On Thu, Oct 20, 2011 at 05:35:16PM +0000, David Holland wrote:
>  > I can't parse this, can you explain ? The tools needs to be aware of the
>  > format to do something usefull with the data, isn't it ?
> The tools can and should work with a filesystem-independent abstract
> schema. This should be independent of any filesystem's on-disk quota
> format, just as the <dirent.h> structures are independent of any
> filesystem's on-disk directory layout.

the current proplib-based schema is independant of the on-disk format
(as it's just another representation of the same set of data that you 

>  > that's plain wrong. If it's quota1 you can use the quota1 code in
>  > sys/ufs/ufs (just as it would have done before quota2).
> No, it is not wrong. It cannot use the quota1 code in ufs; the whole
> premise of the proposed lfs renovation is to unhook lfs from ufs. The
> ufs code is a big blob, not a library of components; you can't just
> use parts of it, or at least not easily.
> I can copy the ufs quota1 structures and some of the ufs quota code,
> yes; but then I have struct lfs_dqblk, and I need to interface it to
> the rest of the system, and as things currently stand that forces me
> to clone all the ffs-quota1-specific quota code all over everywhere.

So, if I understand you properly, your lfs code won't use the 
quota1 on-disk format but some new format based on a lfs_dqblk structure.
Then it's a brand new disk format, the right thing to do is to use the
convertion functions from common/lib/libquota/ (as the ufs/quota1 and
ufs/quota2 code already do) and convert from here to your on-disk

You can't claim a data representation isn't filesystem-independant because
it doesn't correspond to you on-disk representation. As it's
filesystem-independant it has (by definition) to be converted to every
on-disk representation.

> The lfs/ufs split would have been committed ages ago if the quota
> system hadn't gotten in the way. This is why, last spring, when yo
> were designing quota2, I was asking you to fix things above the FS to
> be FS-independent. But you didn't; instead it got worse. I tried at
> the time to explain the situation and the premises, and why the quota
> system should be FS-independent at and above the VFS level, but I got
> ignored and then sucked away by real life.

Well, I don't remember the details of that time but what I retained
is that you didn't like xml.
Now you're saying "I move lfs out of ufs and I can't use quota1 for lfs".
Yes, of course as quota1 is tightly coupled to ufs, and my project was
not to make quota1 filesystem-independant - it was to add a new
on-disk quota for ffs with some better properties. You can't blame
me for not making quota1 (or even quota2) reusable outside of ufs when 
my goal was to get a new on-disk format for ffs. That's just not the
same work.

Now, I don't think the current quota1 code is that much tied to ufs.
If you want to use the same dqblk for your on-disk format (but then
it's on-disk format, you can't claim it's fs-independant), code can
certainly be reorganised to make it reusable outside of ufs. But that's
orthogonal to filesystem-independant format representation.

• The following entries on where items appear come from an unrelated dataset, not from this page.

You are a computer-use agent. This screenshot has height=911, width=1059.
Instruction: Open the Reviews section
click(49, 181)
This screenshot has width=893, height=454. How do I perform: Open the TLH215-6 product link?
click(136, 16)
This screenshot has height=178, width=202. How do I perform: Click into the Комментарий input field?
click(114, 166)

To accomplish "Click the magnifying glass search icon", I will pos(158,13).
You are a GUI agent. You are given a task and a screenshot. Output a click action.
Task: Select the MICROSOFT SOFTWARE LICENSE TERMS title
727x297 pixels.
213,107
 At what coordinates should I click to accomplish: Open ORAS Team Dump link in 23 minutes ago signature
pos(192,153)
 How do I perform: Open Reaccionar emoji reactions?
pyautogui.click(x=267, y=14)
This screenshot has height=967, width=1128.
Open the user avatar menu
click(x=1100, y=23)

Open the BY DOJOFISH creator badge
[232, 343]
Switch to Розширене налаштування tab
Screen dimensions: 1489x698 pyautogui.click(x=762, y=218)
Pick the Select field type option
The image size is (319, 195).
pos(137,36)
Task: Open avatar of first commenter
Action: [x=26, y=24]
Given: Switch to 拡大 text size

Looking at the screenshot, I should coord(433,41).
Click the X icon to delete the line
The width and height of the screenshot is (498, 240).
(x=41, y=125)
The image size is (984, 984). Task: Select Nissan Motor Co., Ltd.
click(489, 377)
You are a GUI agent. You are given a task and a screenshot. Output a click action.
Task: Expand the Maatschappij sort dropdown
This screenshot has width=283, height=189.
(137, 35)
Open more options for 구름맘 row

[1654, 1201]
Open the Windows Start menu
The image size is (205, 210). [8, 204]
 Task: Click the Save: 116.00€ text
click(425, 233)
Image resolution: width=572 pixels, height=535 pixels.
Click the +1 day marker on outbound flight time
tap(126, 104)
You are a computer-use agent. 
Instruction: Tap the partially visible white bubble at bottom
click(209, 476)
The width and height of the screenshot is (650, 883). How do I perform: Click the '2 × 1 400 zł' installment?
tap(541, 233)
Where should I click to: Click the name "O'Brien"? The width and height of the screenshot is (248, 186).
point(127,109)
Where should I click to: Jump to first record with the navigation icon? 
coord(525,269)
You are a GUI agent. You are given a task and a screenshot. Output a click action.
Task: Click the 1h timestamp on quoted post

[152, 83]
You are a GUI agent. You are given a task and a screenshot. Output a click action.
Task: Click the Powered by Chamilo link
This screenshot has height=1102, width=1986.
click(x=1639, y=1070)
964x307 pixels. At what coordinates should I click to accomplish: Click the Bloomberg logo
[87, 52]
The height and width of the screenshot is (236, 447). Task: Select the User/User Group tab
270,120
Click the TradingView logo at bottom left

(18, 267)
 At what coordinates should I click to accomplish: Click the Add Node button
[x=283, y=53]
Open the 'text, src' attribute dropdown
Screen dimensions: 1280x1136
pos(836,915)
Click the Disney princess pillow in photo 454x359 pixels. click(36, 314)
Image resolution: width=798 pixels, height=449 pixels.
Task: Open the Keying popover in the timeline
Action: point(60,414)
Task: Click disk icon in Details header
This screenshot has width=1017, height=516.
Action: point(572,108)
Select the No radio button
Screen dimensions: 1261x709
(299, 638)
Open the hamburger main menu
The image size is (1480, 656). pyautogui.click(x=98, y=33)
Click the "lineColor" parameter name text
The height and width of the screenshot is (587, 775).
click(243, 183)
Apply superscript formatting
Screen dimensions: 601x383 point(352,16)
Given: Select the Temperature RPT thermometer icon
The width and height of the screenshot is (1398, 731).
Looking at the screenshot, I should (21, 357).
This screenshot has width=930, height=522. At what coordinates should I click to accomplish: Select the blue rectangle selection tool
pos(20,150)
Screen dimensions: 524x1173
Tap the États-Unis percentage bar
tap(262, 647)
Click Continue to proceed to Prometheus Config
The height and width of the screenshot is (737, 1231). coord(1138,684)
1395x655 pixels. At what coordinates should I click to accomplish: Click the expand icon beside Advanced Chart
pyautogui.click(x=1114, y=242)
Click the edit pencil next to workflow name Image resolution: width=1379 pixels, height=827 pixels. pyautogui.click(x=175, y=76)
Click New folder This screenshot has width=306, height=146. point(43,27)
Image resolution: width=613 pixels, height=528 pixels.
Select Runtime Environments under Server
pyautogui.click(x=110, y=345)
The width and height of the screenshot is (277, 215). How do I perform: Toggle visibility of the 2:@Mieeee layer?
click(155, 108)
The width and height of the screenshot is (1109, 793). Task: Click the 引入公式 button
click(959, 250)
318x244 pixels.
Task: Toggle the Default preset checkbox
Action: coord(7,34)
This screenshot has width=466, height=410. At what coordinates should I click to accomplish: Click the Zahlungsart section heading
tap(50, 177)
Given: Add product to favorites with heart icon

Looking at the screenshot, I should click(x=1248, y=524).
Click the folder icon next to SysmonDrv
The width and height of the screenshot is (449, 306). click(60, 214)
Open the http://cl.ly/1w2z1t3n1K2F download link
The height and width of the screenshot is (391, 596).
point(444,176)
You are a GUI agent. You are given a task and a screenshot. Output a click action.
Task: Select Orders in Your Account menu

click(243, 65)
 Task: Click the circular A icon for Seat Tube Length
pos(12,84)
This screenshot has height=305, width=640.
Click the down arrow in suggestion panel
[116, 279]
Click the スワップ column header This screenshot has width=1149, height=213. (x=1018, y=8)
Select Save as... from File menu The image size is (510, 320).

> Now I'm trying to fix it.
>  > > Likewise, if I were to go add quota support to v7fs, or try to hook up
>  > > whatever quota support zfs has, or commit Hammer and try to get
>  > > whatever quota support *it* has working, or add ext2 quota support, or
>  > > write a new fs with quota support, or whatever, I'd have to make still
>  > > more copies of the logic to cope with all the different formats and
>  > > layouts.
>  > 
>  > Of course if you have new on-disk format you need to do some conversion,
>  > whatever "filesystem independant" format you use.
>  > But I think you could still reuse sys/ufs/ufs/quota2_subr.c to do the
>  > convertion from plist to some binary representation.
> I could cut and paste it, maybe. That's not particularly desirable.

Now that I understand where you want to go, it's not the right thing
to do. Use the code in common/lib/libquota and write convertion routines
for your filesystem. You can call it a 'cut-n-paste' from quota2_subr.c,
but as quota2_subr.c is about converting the filsystem-independant
data to the quota2 on-disk format, and you use a different on-disk
format you can't blame it for not fitting your needs.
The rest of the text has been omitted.